Arbeitslosigkeit auf Philippinen erreicht 17,7 Prozent

Frauen stehen in Manila für kostenlose Essensausgabe in einer Warteschlange an. Foto: epa/Mark R. Cristino
Frauen stehen in Manila für kostenlose Essensausgabe in einer Warteschlange an. Foto: epa/Mark R. Cristino

MANILA: Der wirtschaftliche Abschwung durch den Lockdown in der Corona-Pandemie hat die Arbeitslosigkeit auf den Philippinen auf einen Rekordwert von 17,7 Prozent emporschnellen lassen. Das bedeutet, dass 7,3 Millionen Menschen ohne Arbeit sind, wie das Statistikamt am Freitag in Manila mitteilte. Vor einem Jahr hatte die Arbeitslosenrate noch bei 5,1 Prozent gelegen. Die Regierung hatte Mitte März weitreichende Bewegungsbeschränkungen für die 106 Millionen Einwohner verfügt, um die Ausbreitung des Virus zu stoppen.

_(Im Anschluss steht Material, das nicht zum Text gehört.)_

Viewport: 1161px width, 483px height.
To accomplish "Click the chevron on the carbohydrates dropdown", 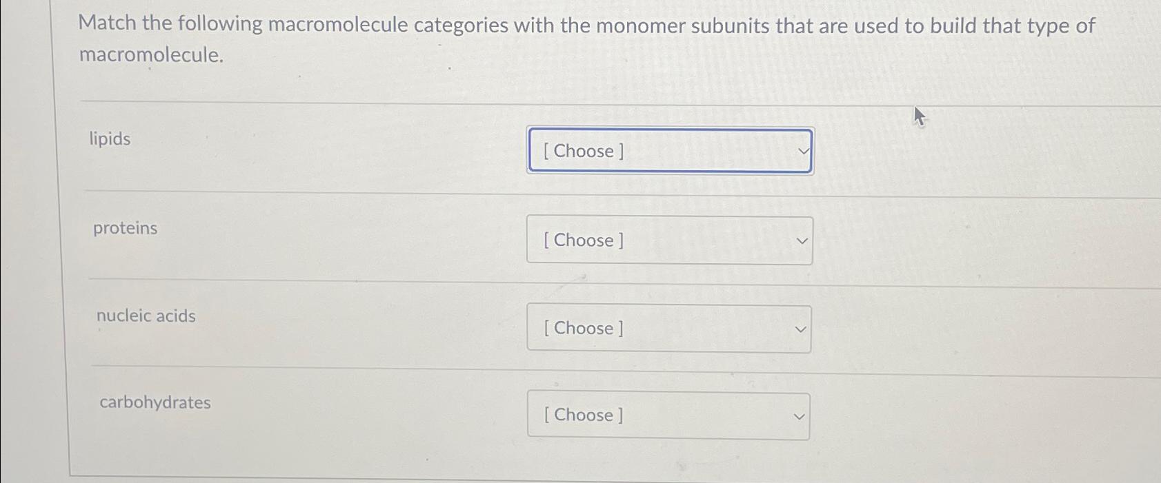I will point(798,415).
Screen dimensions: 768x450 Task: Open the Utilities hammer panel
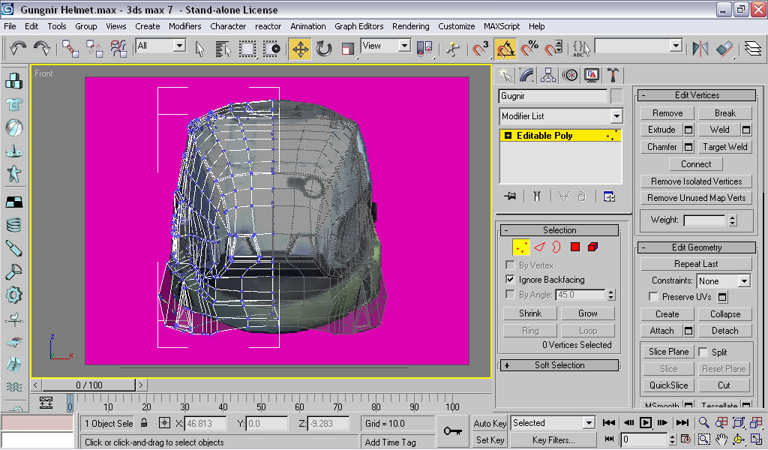pos(613,75)
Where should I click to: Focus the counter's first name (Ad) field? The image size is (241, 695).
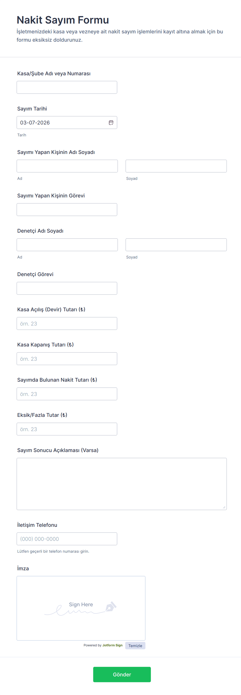[x=67, y=166]
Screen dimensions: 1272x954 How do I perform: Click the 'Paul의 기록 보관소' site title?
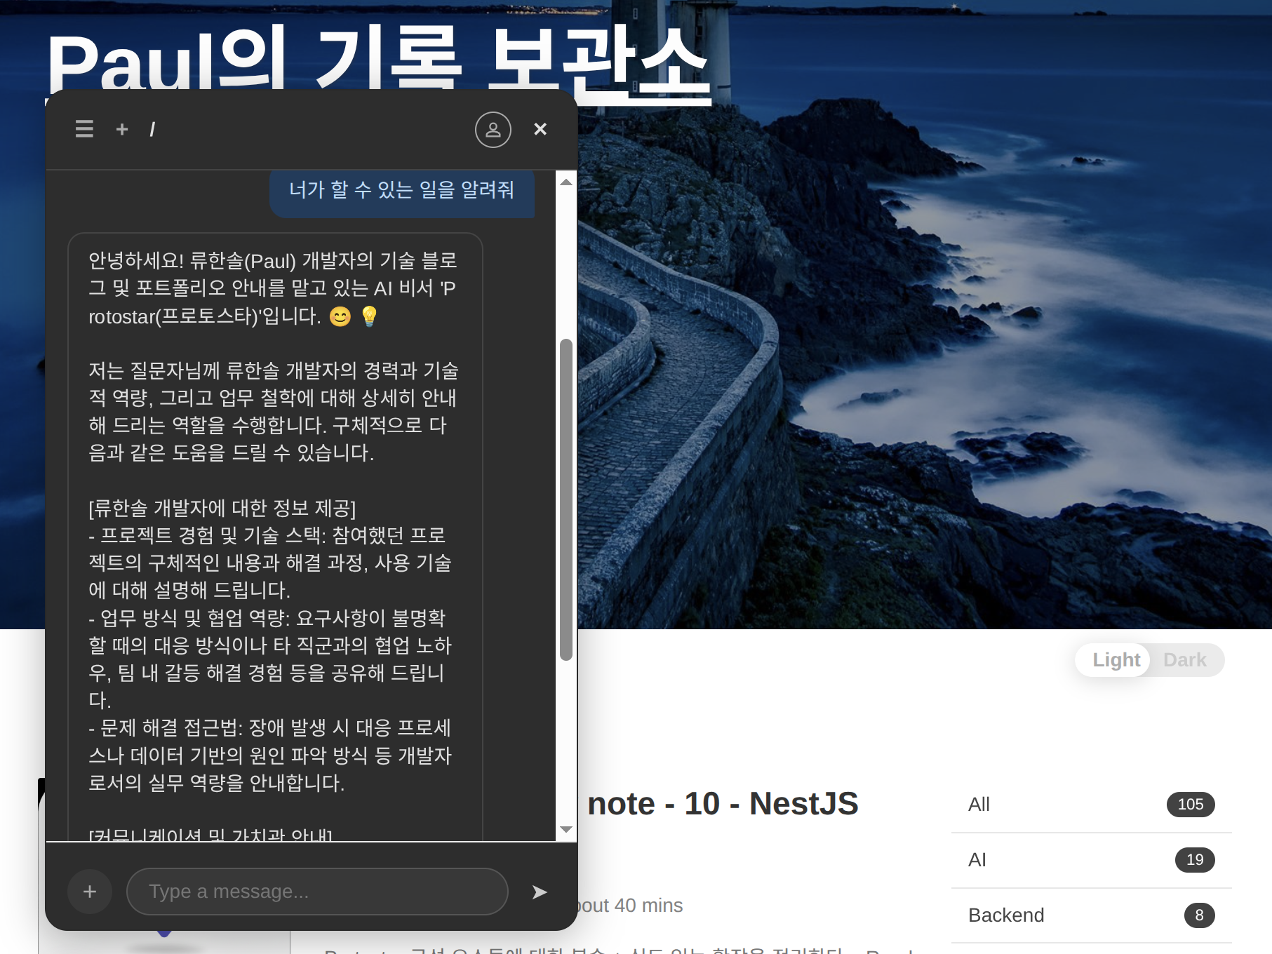point(379,60)
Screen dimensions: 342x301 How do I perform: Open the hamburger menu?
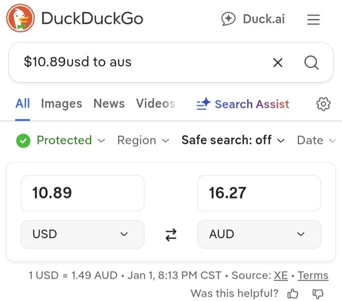click(314, 19)
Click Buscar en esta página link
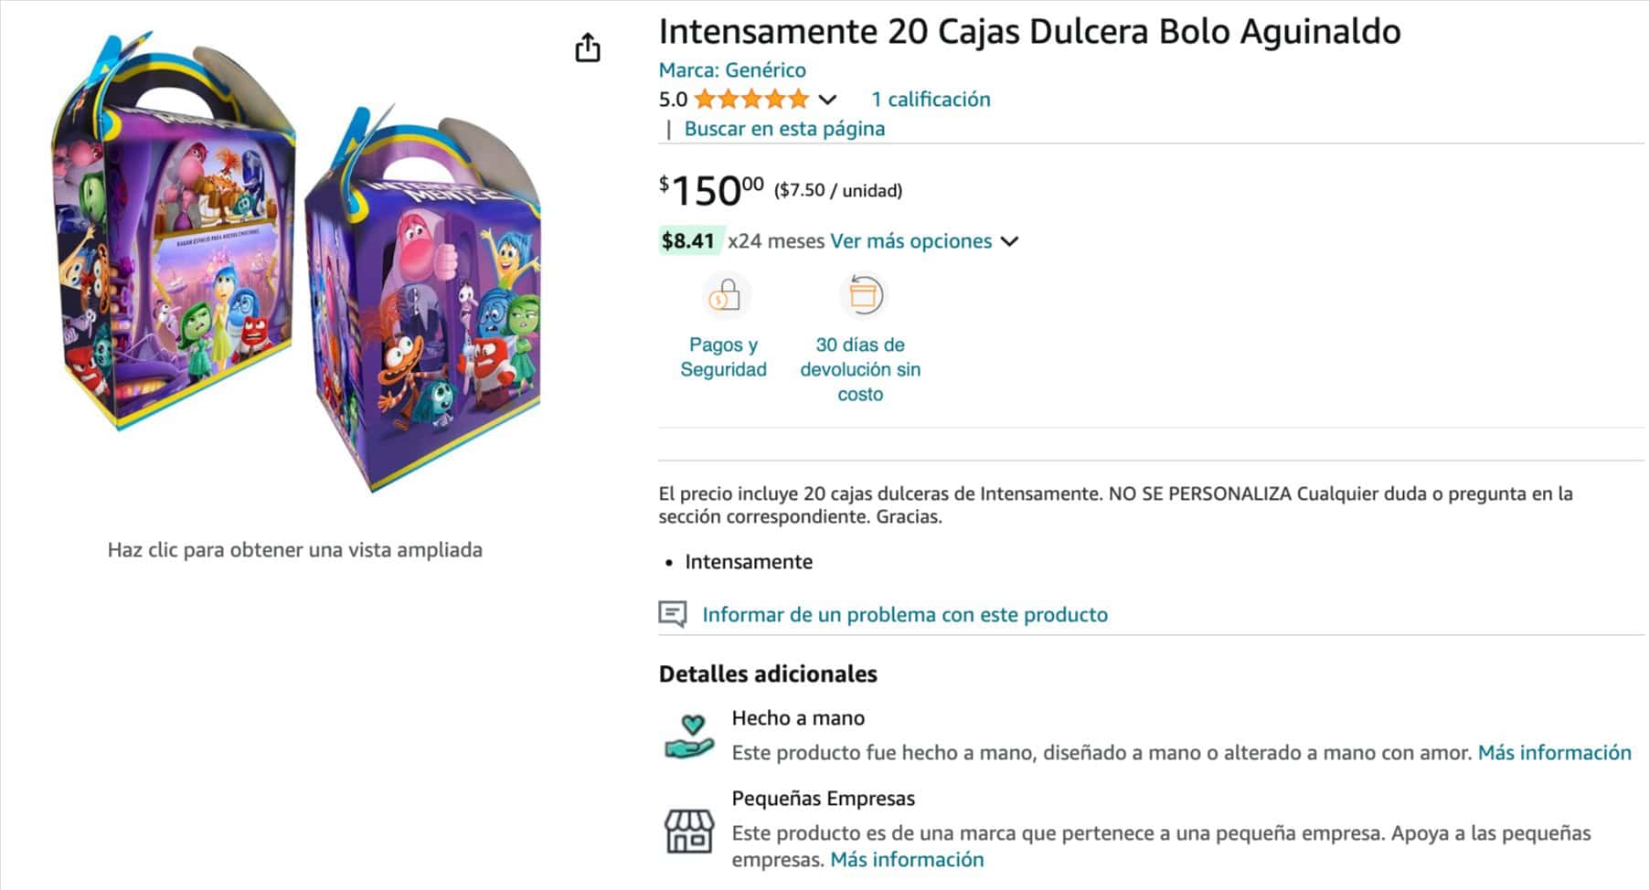 click(784, 129)
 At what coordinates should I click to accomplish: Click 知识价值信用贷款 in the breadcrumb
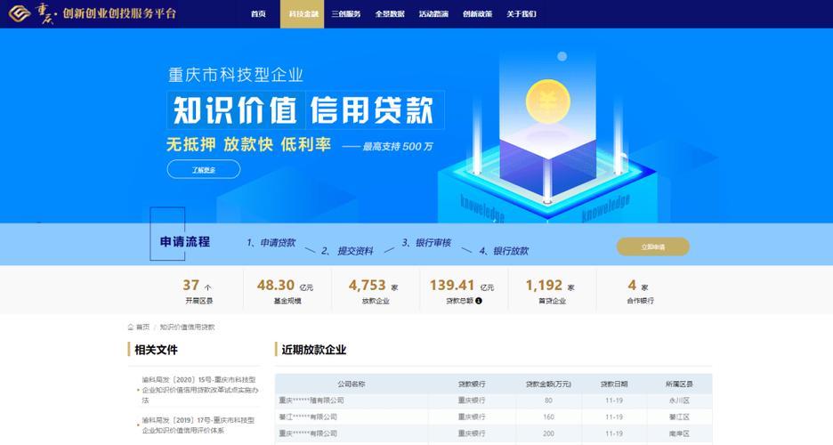[x=187, y=327]
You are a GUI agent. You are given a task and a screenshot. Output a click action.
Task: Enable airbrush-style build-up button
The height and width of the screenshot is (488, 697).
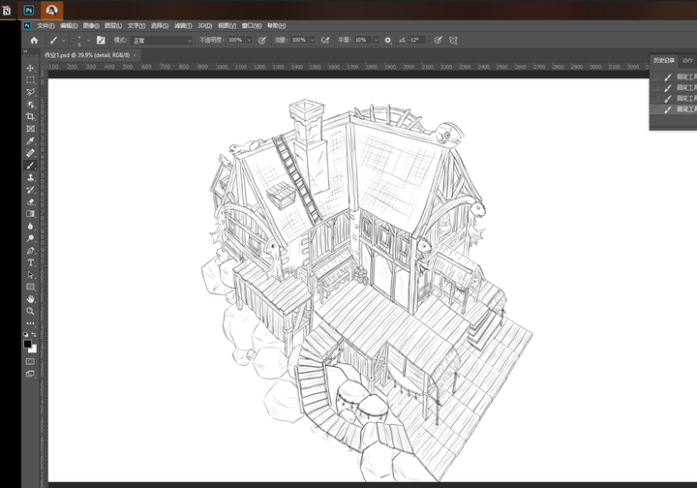pyautogui.click(x=325, y=41)
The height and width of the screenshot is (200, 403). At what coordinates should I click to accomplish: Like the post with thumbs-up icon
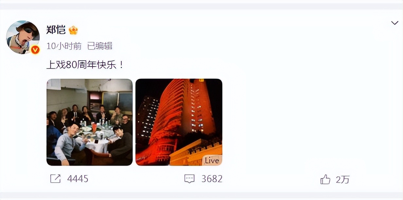coord(325,179)
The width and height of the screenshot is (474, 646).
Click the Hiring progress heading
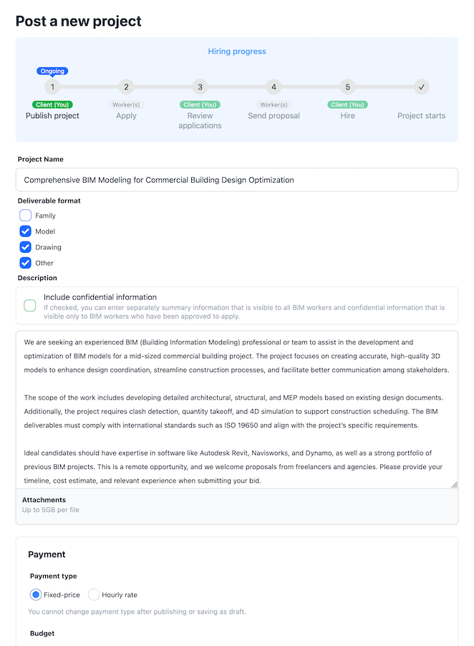237,52
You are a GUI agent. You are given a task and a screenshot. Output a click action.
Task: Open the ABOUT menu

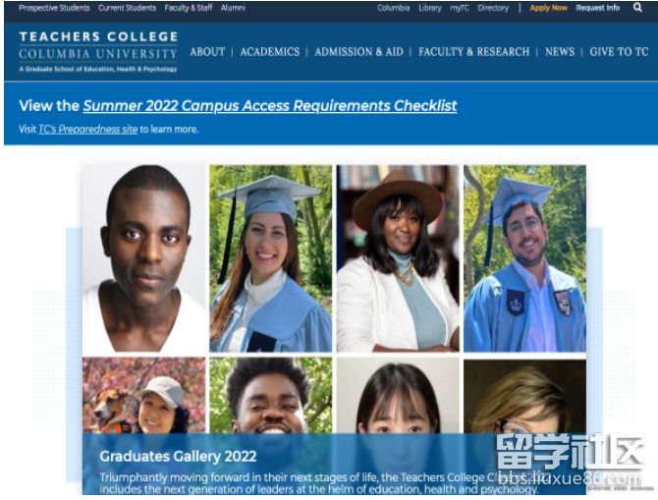[207, 52]
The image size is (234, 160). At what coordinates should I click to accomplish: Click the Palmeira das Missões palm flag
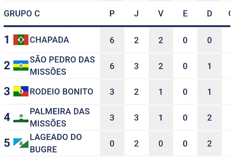pyautogui.click(x=21, y=118)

Schulen, öffentlicher Nahverkehr, Einkaufszentren, Kirchen sowie Behörden und Büros von Unternehmen wurden geschlossen. Erst seit Mitte Mai wurden die Beschränkungen schrittweise gelockert. Die Schulen haben den Unterricht aber bis heute noch nicht wieder aufgenommen. Auch werden die Menschen weiter davor gewarnt, ihre Wohnungen zu verlassen. Sie sollten nur unbedingt notwendige Reisen unternehmen. Mehr als 20.000 Infektionen sowie 984 Todesfälle durch die Lungenkrankheit Covid-19 sind auf den Philippinen bestätigt.